Sherman Holmes and Sergeant Wilson stood side by side. They were staring at a bloody corpse sprawled face up in the living room of a suburban tract house.
Sherman spoke first. “A premeditated crime, what ho?”
Wilson frowned. “What makes you say that?”
“Choice of weapon.” The round little man pointed at the fireplace poker. It had been used like a sword, stabbing its victim several times in the chest and stomach. “When we were walking up the drive, I didn’t see any chimney.”
Wilson looked around. “You’re right. So, the killer brought the poker from another location, which indicates a planned murder. Very observant.”
Holmes and Wilson had been in the midst of one of their occasional lunches when the call came in on the sergeant’s cell phone. A mail carrier, making his rounds in a quiet neighborhood, had happened to glance through a living room window. He saw pretty much what they were seeing now, a large, elderly man who had died trying to fend off a brutal attack.
The responding patrolmen interviewed the next-door neighbor, a nearly deaf woman who claimed not to have heard or seen a thing.
“Harold Kipling.” The sergeant was reading from the patrolman’s notes. “A widower living alone. Three children, none of whom seemed fond of him. A life insurance policy was split among the kids, plus some savings. There had been fights about a nursing home and money.”
“The children all live locally?” asked Sherman.
As if to answer the question, a patrolman eased open the door. “The victim’s kids are here, Sarge. I told them he was dead. I hope that’s okay.”
The sergeant and his civilian partner walked out onto the lawn to face two middle-aged men and a woman. Wilson adopted his best corpse-side manner.
“Your father was murdered,” he told them. “We don’t know much more than that. The murder weapon was a fireplace poker.”
“Fireplace poker? Dad doesn’t have a fireplace,” the older son said.
“We know that.”
“So, what happened? Someone broke in with a poker and stabbed him to death?”
“There were no signs of forced entry,” Wilson explained.
“Did your father get into many fights with people?”
The younger son found this amusing. “Just with us. He wanted to move into a nursing home. We didn’t feel it was necessary.”
“He wanted to go?” asked Wilson. This was certainly a switch.
“It’s an expensive nursing home,” volunteered the daughter. “He wanted to cash in his life insurance and use up his savings. It was a very selfish idea.”
“I dropped over this morning,” said Gary, the younger son. “Dad had already signed the papers. We argued about it, then I left. I called Jason and Jennifer.”
“Right,” said Jennifer. “Jason, Gary, and I decided we would come over as a group and try one last time. We got here just a few minutes ago.”
“Can we see him?” Jason asked. There was a nervous timidity in his voice.
Sherman had been silent throughout the interview, but now he spoke up. “I think it would be fine for two of you to see the body.
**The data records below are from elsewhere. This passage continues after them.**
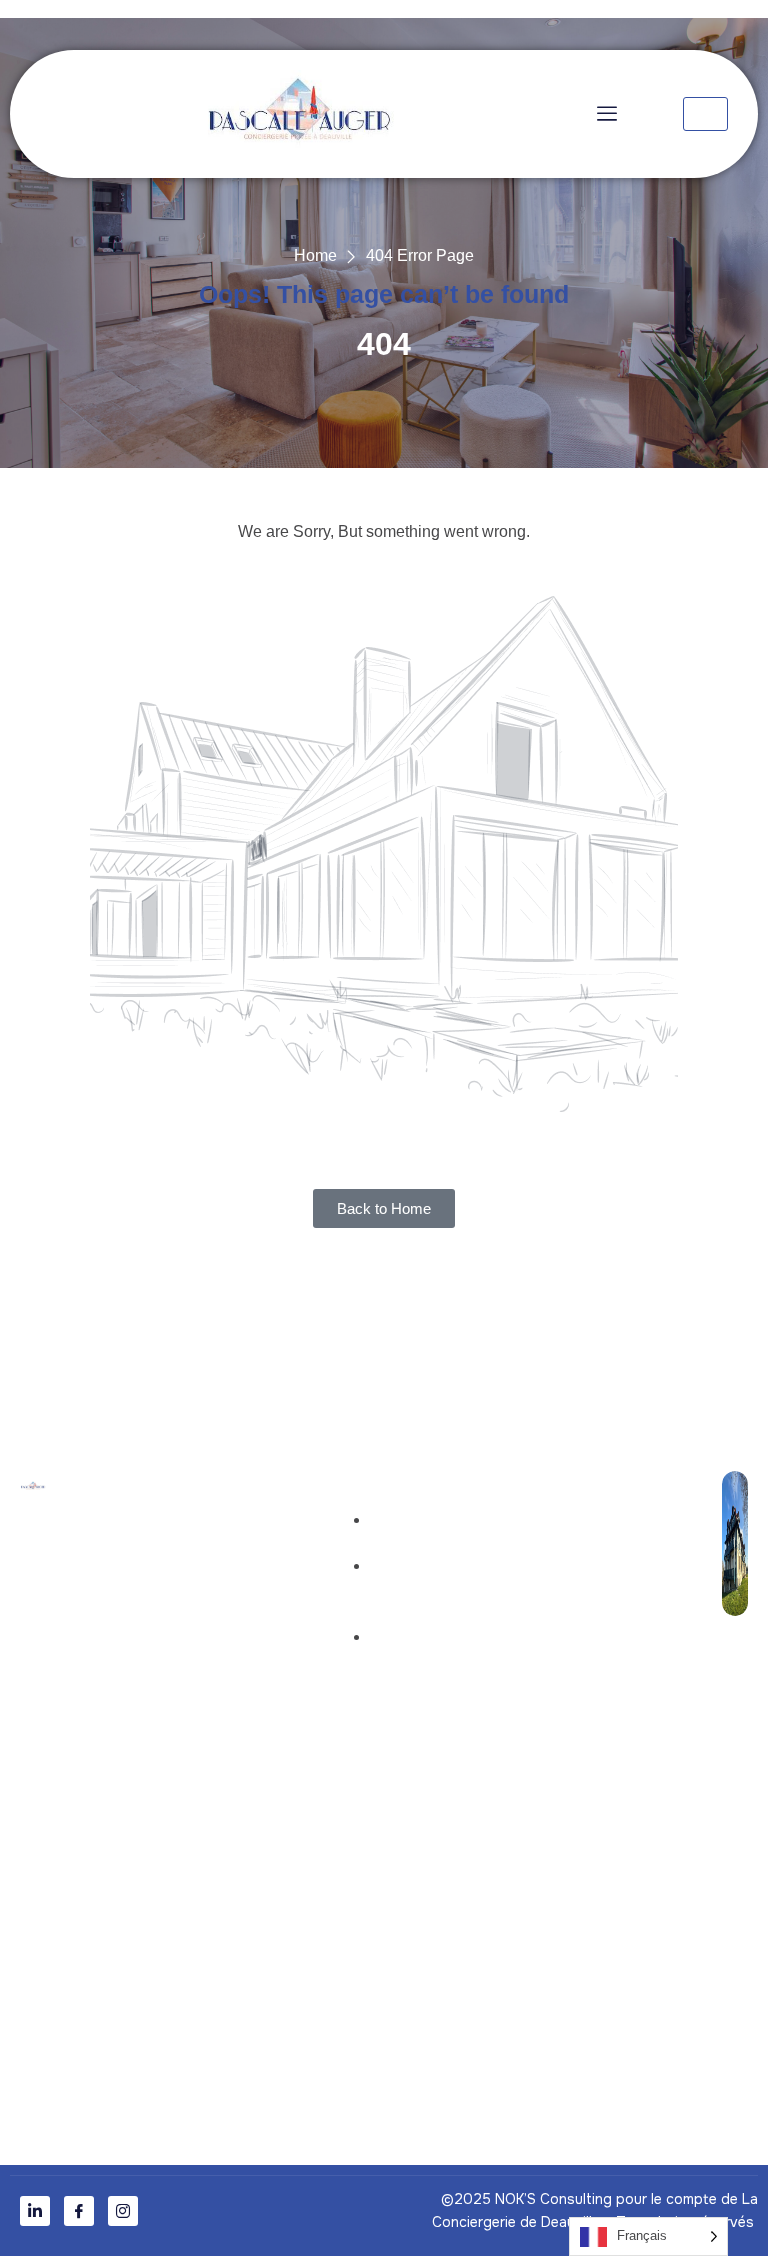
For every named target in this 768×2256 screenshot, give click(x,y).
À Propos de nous (166, 1571)
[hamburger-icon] (705, 114)
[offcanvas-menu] (602, 114)
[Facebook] (79, 2211)
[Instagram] (123, 2211)
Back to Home (384, 1208)
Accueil (129, 1529)
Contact (130, 1612)
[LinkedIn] (35, 2211)
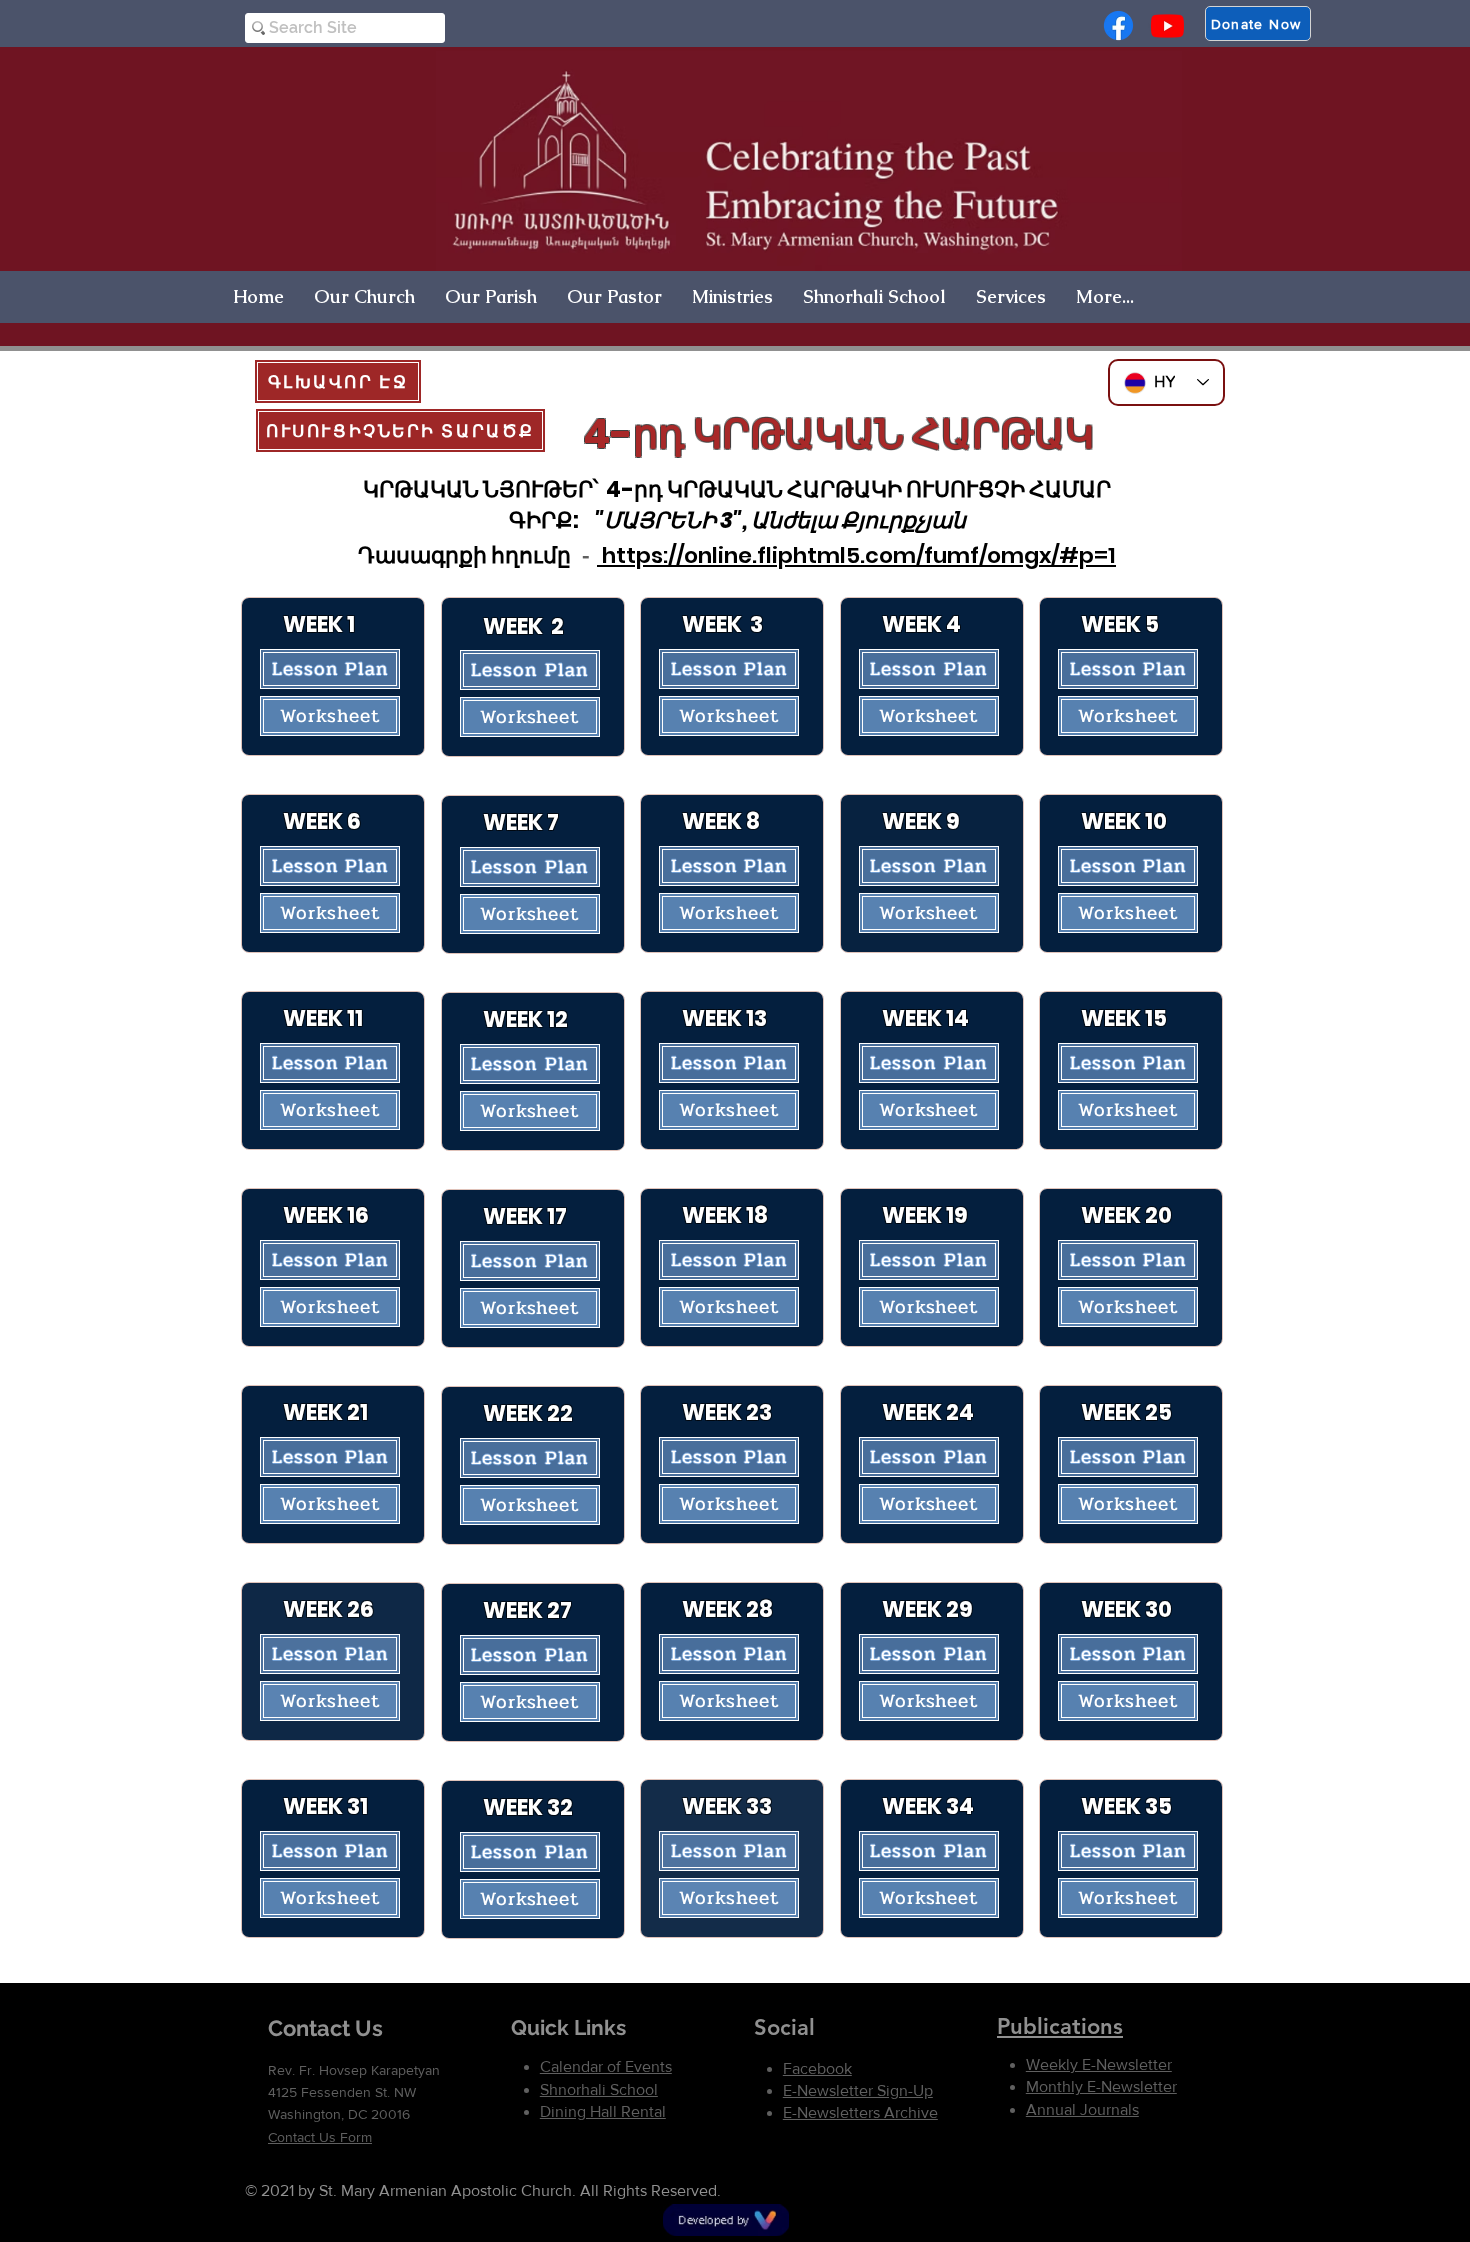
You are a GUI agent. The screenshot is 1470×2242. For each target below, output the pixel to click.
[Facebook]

But one of you needs to answer a few more questions.”
WHICH SUSPECT DOES SHERMAN WANT TO QUESTION?
WHAT CLUE MADE SHERMAN SUSPICIOUS?
The patrolman ushered the daughter and the younger son into the house, while Sherman stood on the brick path and smiled benignly at the victim’s oldest child.
“Does your house have a fireplace, Jason?”
“As a matter of fact, it doesn’t. But Jennifer’s got one. And I think there’s one in Gary’s apartment.”
“Is that why you chose a poker as the murder weapon? We can trace where you bought it, you know.”
“What are you talking about?” Jason’s voice rose in anger. “Are you accusing me of stabbing my father?”
“I am. How do you know he was stabbed?”
Jason stopped and looked confused. “The poker. You said he was killed with a poker.”
“That’s right. And if I told a dozen people that a man had been killed with a poker, I expect the full dozen would assume he’d been hit – bludgeoned, if you will. It’s by far the easier, more common way to use the instrument. And yet, you somehow knew he’d been stabbed.”